For each minute that passes it is enough. Even when McCoy has vanished. It is still enough.
And then we get the call to the bridge.
* * *
I still don't know why McCoy let me go. Certainly, I had no business being there. Perhaps a lingering bit of pity, perhaps just morbid curiosity: What would I do when I saw him? Would I be enough to get one last reaction, one last blink, one final chance to crack through the Vulcan resolve and reveal...
... the man I already knew. Part of me wanted to tell Leonard that he was right, that the Spock who lived inside the mask was everything we suspected -- noble, warm, decent, true. The other part of me resented the thousand and one wounds he had caused with his careless probing.
Looking at him sideways in the turbolift it was hard to tell exactly what he thinking, his blue eyes were half-lidded, breathing steady.
But McCoy must have known, must have been waiting for the moment when the doors swung open...
...and revealed her face.
She was everything I knew I would find. I stared down at my too-long arms, my thick fingers. Gawky, uneasy I felt my body expanding into the turbolift.
How can I even compete?
He was speaking, I could hear every word through clenched teeth.
Even her name is lovely.
And then he catches sight of me in the lift, and his mind slams into mine.
I'm sure I gasped, sure I took a step back, sure for all the world I looked shocked at the sight of Spock's wife. In reality, I was overwhelmed by his pain. A child's frantic don'tmakemedoit, dontletgo.
Suddenly I was on the red sands of Vulcan before a gong and my mind was echoing with word, "Kalifee."
"...the appointed place."
He was giving me the way to stop this, the way to get him, the promise of everything I had always wanted.
For a moment it hung there - the temptation to do it, raise my hand, say the archaic Vulcan that was pouring so easily into my mind, call this woman on the sham of her marriage, claim him as was my right by law.

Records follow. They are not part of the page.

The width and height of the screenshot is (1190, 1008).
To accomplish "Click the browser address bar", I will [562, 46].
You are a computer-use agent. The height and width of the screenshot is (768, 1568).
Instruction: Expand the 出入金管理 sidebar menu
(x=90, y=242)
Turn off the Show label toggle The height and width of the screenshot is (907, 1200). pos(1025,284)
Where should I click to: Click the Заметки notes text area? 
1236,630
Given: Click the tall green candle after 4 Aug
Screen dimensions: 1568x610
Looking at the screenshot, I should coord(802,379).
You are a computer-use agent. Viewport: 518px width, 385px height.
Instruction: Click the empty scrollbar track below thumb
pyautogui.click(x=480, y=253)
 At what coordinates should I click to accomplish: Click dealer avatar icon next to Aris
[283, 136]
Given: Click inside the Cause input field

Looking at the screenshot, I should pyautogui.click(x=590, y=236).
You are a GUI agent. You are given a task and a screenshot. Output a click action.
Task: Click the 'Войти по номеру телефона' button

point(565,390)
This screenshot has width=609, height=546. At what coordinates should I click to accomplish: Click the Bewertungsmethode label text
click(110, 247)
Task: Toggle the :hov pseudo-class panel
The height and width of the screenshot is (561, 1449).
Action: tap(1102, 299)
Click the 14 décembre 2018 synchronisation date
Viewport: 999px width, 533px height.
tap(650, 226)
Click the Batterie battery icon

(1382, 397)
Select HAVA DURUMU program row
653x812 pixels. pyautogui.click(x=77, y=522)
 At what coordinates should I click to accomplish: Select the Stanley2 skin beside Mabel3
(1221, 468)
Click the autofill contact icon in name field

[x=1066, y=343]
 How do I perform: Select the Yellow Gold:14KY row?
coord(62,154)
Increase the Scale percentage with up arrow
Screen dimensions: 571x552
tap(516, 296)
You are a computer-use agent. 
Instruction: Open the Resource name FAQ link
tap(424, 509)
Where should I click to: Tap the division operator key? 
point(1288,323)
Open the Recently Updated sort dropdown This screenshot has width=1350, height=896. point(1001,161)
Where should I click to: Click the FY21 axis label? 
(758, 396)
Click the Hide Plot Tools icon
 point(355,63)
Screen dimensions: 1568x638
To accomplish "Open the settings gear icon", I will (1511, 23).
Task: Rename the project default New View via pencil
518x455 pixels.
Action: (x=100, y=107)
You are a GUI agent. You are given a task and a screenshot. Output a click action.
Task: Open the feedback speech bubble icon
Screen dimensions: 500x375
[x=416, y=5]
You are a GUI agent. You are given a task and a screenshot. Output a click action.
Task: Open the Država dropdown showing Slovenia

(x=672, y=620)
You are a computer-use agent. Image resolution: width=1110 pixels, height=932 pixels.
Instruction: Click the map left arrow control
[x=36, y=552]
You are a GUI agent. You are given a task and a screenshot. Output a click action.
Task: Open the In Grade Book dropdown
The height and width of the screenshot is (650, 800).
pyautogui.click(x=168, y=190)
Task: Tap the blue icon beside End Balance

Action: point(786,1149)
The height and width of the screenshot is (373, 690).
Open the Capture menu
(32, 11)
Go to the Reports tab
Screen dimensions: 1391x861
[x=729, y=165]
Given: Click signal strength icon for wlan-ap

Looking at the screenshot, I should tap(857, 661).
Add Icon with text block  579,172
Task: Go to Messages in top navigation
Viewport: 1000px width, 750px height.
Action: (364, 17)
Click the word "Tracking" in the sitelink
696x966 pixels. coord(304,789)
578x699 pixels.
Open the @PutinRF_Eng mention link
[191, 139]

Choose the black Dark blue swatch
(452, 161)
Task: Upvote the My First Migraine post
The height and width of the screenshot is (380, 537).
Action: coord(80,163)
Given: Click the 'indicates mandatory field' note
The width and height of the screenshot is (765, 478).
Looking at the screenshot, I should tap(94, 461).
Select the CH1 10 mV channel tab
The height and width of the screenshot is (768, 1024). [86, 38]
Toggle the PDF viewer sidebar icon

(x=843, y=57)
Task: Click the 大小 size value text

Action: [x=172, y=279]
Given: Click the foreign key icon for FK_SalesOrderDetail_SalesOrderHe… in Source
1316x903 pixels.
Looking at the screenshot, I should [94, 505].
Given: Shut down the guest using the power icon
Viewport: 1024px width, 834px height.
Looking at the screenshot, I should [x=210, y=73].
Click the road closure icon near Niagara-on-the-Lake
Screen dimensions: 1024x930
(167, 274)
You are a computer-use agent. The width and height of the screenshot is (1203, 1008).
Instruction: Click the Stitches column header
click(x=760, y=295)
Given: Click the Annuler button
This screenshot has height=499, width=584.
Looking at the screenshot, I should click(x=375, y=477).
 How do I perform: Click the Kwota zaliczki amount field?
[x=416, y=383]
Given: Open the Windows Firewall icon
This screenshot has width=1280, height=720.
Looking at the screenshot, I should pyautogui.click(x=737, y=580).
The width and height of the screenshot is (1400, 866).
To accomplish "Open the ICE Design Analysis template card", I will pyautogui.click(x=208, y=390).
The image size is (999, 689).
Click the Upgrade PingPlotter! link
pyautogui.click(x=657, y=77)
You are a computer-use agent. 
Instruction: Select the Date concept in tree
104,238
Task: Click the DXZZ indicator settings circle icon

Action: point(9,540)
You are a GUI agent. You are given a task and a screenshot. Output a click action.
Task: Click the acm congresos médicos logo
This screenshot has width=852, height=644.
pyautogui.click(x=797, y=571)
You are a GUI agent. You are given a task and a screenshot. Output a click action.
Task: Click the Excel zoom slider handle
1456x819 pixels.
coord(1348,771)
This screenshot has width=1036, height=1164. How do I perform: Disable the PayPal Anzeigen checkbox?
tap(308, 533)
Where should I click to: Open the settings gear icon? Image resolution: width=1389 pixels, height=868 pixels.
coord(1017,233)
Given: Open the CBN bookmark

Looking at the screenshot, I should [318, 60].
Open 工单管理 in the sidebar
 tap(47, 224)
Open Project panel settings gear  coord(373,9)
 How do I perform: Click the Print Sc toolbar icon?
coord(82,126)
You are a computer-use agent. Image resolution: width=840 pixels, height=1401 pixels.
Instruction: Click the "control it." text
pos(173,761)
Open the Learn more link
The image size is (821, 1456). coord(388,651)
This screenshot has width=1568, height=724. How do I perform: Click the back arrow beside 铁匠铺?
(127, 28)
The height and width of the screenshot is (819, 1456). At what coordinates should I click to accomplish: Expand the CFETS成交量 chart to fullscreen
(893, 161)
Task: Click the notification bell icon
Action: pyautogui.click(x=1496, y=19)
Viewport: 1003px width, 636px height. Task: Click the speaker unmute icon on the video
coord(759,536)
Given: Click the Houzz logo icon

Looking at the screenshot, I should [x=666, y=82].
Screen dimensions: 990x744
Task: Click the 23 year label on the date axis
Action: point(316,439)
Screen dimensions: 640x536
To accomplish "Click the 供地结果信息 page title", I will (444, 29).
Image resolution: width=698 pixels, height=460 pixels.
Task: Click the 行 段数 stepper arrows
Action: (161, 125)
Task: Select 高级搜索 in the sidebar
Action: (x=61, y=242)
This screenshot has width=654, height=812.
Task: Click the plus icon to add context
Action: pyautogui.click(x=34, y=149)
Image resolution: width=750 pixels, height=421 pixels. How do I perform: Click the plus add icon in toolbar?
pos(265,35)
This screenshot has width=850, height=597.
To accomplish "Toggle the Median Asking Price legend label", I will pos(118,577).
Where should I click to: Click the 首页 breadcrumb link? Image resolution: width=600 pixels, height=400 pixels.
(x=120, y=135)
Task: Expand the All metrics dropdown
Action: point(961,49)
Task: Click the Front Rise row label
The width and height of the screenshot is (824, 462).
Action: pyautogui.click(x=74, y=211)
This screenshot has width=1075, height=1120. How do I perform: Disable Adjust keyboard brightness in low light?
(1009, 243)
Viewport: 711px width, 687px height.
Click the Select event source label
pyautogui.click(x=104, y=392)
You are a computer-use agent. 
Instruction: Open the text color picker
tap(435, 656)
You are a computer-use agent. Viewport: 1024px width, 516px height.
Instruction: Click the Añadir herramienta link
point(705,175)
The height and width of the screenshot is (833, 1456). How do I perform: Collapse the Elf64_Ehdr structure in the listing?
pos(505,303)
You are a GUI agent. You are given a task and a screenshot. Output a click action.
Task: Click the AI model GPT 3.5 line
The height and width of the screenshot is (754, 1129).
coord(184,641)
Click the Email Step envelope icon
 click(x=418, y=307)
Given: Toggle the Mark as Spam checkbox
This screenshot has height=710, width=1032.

Who would believe me if I said I let him go?
Years later I would blame it on the illness, on the fever. He wasn't in his right mind, I would tell myself, he didn't know what he was doing.
What I won't admit, not to anyone, not even to Ny, was Spock's soundness of mind wasn't enough to stop me. I wasn't that altruistic. No, I was going to do it. After all, a woman who rides into deep space searching for her lost love was never one to be defined by pragmatism. And he was calling for me, calling to me, my name...
What stopped me was the moment I opened my eyes. The moment, words of challenge about to pour off my tongue, that I realized who T'Pring reminded me of.
Delicate, doll-like beauty, almost untouchable poise - Andrea.
Her voice was reaching him now, the promise of Vulcan. Perhaps I could have held tighter, perhaps I should have fought. But I had seen his mind.
I remembered, and I let him go.
He won't die. It was cold comfort, and still it warmed me. No matter what else, I had saved his life.
He's shaking now, but I was suddenly calm. The tears in my eyes were his, the tremble in my hand, his.
And when he says her name, it's as if to remind himself---
"T'Pring, my wife."
I feel the image of challenge withdraw from my mind. Leaving behind the alien sands of the pledging ground. I see T'Pring, but through his eyes, and I am shocked at how her beauty has transformed into coldness; as if it is a statue he goes to meet and not a woman at all.
I know it's stupid, he's made his choice, but I ache for him anyway. Even though he cannot understand.
Even though my mind is desert: so barren, so alone.
Even though McCoy is pulling at my elbow and we have run out of reasons to be on the bridge.
Even though I know I should look away.
But his eyes hold mine, those deep dark eyes, and I feel it.
The doors take an eternity to close. I watch him shrink, slowly narrowing -- one last warm brush of his mind....
And then there is the flat grey of the turbolift walls.
The darkness into which we were both descending.